=== Begin Enclosure ===

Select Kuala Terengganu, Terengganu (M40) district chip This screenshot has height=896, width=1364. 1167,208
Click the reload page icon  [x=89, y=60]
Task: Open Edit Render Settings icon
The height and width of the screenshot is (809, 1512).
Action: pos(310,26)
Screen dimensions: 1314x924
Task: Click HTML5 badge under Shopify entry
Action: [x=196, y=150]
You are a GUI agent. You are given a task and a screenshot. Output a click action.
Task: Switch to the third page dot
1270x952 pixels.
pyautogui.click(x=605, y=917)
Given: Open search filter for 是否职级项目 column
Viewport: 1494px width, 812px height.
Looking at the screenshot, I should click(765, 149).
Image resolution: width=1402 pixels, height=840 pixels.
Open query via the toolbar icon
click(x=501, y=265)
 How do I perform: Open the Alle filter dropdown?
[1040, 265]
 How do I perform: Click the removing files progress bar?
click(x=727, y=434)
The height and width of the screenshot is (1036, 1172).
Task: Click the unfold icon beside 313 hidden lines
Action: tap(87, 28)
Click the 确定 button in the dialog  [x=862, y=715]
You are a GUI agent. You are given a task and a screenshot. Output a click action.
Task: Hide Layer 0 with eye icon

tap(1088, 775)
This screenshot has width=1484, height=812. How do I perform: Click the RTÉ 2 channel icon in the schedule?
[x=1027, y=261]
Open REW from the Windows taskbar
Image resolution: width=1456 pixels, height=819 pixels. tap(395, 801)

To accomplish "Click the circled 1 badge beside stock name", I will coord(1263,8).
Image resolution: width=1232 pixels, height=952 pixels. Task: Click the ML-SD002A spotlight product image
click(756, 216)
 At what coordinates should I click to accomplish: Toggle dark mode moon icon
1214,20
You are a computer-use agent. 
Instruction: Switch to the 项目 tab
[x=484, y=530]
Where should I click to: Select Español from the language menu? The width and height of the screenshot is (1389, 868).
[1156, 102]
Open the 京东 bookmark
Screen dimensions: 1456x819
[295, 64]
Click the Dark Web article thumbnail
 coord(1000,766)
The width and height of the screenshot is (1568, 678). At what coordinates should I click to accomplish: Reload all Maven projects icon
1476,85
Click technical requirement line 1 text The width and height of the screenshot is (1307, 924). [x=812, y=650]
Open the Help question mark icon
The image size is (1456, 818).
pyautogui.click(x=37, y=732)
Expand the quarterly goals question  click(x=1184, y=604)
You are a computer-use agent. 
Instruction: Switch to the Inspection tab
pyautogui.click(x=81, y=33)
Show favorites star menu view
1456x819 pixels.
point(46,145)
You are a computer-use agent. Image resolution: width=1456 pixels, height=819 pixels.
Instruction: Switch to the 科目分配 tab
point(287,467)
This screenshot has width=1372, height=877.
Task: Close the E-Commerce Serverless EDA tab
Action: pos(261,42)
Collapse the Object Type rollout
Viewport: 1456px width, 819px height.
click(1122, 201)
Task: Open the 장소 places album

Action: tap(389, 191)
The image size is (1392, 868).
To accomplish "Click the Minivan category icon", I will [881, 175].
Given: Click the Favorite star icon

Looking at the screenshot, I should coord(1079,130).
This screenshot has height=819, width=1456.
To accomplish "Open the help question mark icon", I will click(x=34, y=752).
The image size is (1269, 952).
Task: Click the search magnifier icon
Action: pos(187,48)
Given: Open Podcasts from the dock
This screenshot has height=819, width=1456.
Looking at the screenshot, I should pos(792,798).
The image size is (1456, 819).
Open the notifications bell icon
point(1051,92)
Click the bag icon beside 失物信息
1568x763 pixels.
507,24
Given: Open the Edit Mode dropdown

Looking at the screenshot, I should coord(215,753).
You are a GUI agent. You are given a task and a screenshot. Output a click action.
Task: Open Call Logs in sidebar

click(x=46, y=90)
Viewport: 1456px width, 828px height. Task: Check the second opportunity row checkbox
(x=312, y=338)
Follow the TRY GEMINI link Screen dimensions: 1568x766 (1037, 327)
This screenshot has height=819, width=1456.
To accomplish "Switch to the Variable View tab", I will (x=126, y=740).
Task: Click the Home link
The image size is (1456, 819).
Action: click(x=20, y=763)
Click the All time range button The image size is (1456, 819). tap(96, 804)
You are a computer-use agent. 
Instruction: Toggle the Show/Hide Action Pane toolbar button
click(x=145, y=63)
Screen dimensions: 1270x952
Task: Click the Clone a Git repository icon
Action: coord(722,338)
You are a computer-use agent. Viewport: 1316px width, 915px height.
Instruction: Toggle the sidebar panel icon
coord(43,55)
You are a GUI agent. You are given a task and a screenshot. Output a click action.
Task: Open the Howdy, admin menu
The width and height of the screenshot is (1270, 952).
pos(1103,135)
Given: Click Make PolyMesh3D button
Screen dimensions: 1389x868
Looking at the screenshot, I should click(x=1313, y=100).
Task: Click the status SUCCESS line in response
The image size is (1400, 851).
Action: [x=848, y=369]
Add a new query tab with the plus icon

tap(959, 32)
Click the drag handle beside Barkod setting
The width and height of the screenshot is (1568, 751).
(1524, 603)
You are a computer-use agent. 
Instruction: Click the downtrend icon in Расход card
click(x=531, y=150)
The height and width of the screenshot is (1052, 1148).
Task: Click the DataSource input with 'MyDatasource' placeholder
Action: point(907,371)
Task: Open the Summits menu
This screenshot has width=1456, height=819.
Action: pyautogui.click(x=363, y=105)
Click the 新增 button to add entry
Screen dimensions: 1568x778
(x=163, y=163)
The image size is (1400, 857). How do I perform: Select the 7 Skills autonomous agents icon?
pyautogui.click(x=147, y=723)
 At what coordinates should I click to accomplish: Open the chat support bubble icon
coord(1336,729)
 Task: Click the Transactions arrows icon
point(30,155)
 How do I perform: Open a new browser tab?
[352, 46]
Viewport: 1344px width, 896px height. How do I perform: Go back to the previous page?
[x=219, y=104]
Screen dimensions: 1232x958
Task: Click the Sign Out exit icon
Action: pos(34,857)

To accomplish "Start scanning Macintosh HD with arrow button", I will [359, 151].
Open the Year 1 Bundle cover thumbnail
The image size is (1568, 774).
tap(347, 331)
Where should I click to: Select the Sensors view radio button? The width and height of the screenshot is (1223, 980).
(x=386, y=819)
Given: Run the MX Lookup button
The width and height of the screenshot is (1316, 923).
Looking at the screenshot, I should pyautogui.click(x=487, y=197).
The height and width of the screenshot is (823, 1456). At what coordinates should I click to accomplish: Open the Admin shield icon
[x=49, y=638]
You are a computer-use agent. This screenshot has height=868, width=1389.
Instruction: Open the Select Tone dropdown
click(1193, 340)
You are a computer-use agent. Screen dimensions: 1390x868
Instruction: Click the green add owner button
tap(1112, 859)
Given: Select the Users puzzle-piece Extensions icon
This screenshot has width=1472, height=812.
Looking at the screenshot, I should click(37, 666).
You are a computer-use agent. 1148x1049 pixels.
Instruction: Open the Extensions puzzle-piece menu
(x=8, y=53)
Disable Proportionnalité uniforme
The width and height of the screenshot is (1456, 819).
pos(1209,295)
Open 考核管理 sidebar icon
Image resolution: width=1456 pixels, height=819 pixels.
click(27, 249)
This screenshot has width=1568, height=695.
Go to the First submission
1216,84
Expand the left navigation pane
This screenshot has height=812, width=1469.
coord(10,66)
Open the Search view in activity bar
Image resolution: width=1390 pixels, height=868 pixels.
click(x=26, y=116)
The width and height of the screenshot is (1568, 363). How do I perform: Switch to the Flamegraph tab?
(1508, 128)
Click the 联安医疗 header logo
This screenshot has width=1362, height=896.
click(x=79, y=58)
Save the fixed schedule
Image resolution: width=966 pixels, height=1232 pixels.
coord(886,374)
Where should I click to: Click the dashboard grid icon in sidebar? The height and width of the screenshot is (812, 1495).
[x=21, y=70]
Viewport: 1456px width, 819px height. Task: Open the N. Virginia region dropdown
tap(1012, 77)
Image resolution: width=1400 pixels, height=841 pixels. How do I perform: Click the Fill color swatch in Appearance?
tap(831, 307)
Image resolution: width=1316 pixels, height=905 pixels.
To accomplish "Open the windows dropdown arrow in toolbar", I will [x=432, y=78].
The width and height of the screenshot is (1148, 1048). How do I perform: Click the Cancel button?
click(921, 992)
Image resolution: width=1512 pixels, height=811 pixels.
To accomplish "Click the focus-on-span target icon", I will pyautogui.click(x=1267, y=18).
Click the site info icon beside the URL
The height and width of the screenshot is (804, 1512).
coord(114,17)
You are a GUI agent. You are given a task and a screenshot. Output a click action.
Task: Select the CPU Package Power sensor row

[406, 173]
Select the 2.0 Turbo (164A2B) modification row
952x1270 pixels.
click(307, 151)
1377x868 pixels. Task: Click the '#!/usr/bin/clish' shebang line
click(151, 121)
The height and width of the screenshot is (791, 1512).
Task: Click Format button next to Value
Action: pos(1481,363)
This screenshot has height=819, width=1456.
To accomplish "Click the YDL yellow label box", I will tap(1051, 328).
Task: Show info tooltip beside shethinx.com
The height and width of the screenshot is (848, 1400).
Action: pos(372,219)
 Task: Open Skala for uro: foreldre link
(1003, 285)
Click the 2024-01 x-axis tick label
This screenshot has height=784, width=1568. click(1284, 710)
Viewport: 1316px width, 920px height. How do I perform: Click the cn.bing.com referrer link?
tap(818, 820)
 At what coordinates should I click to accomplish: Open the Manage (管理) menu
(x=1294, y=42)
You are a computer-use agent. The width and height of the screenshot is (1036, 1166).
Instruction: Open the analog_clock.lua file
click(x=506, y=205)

=== End Enclosure ===

▶ _WHAT TO DO_
Scan the lines above for "The height and width of the screenshot is (823, 1456)." and for "You are a computer-use agent. This". Repeat exactly the line holding each of them and every line in between.

▶ _EXERCISE ANSWER_
The height and width of the screenshot is (823, 1456). At what coordinates should I click to accomplish: Open the Admin shield icon
[x=49, y=638]
You are a computer-use agent. This screenshot has height=868, width=1389.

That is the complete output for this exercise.